§ Instructions for the task
Omit all pictures, and print word for word only the lines from the one containing "The image size is (1232, 962)." through the end of the data.

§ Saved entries
==============================
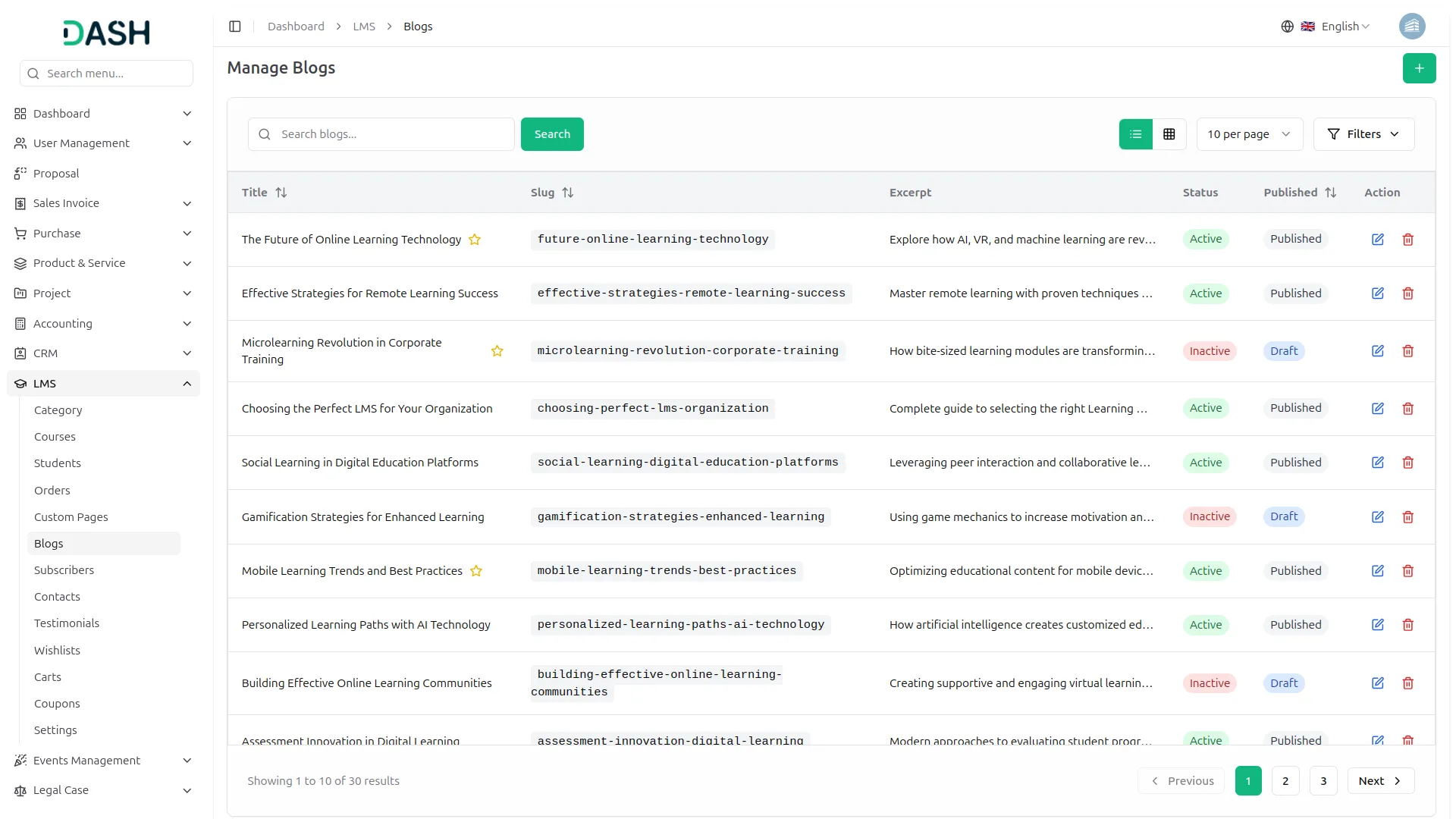1456x819 pixels.
Task: Switch to grid view layout
Action: click(x=1169, y=134)
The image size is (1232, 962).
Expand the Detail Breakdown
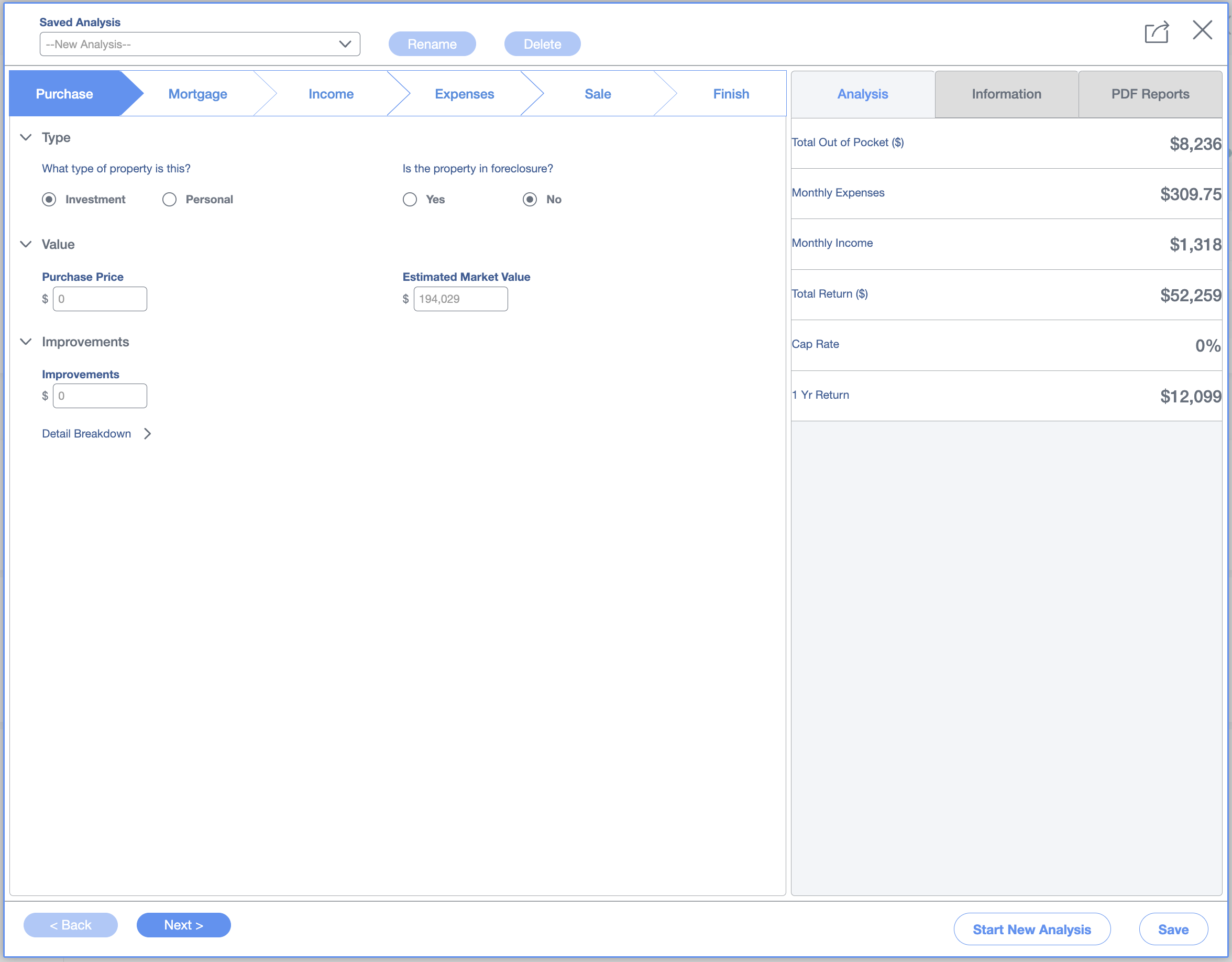coord(86,433)
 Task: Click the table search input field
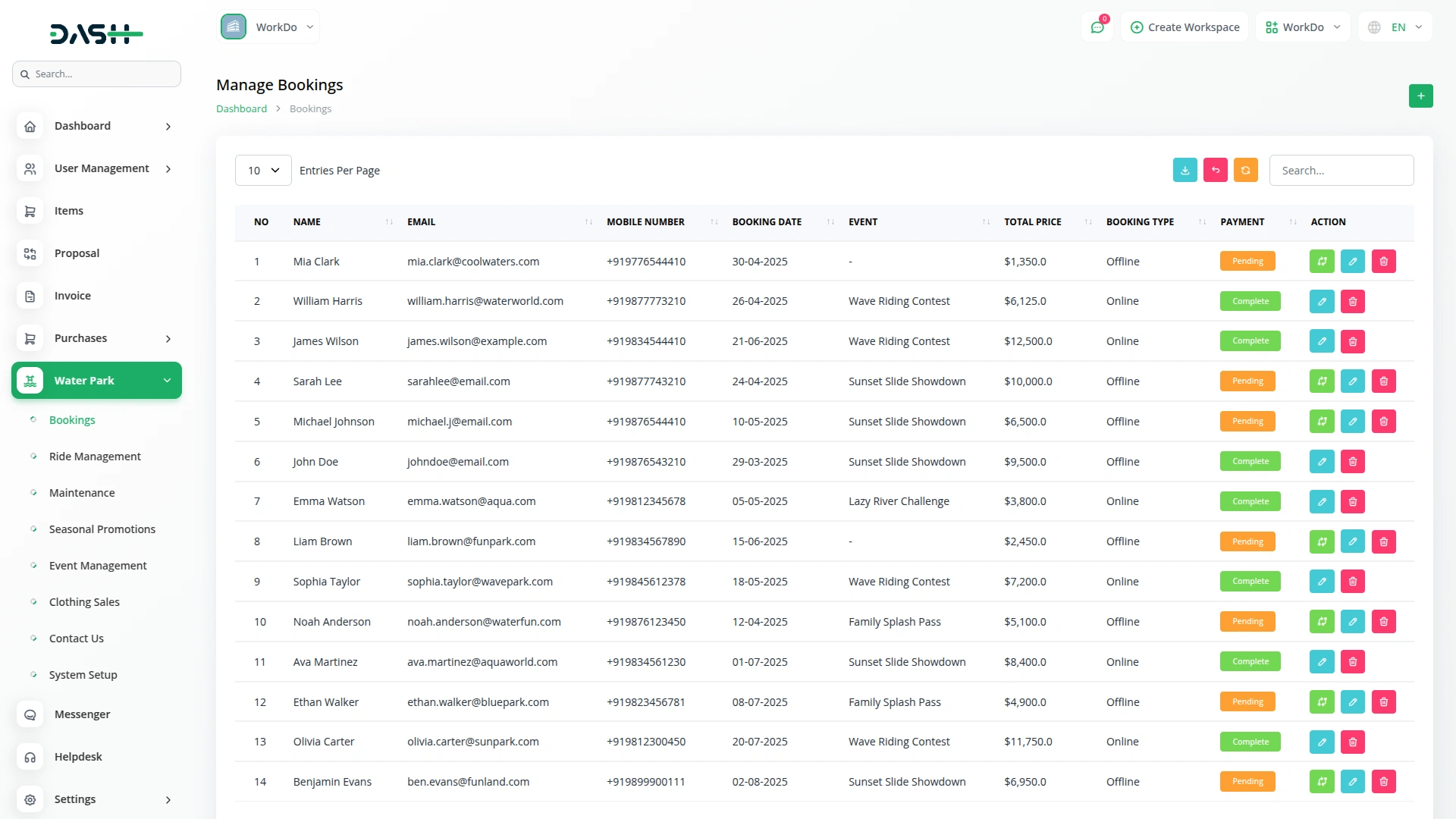(1341, 171)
==============================
§ Written solution
The image size is (1232, 962).
Expand the Detail Breakdown
coord(86,433)
 Task: Click the table search input field
(1341, 171)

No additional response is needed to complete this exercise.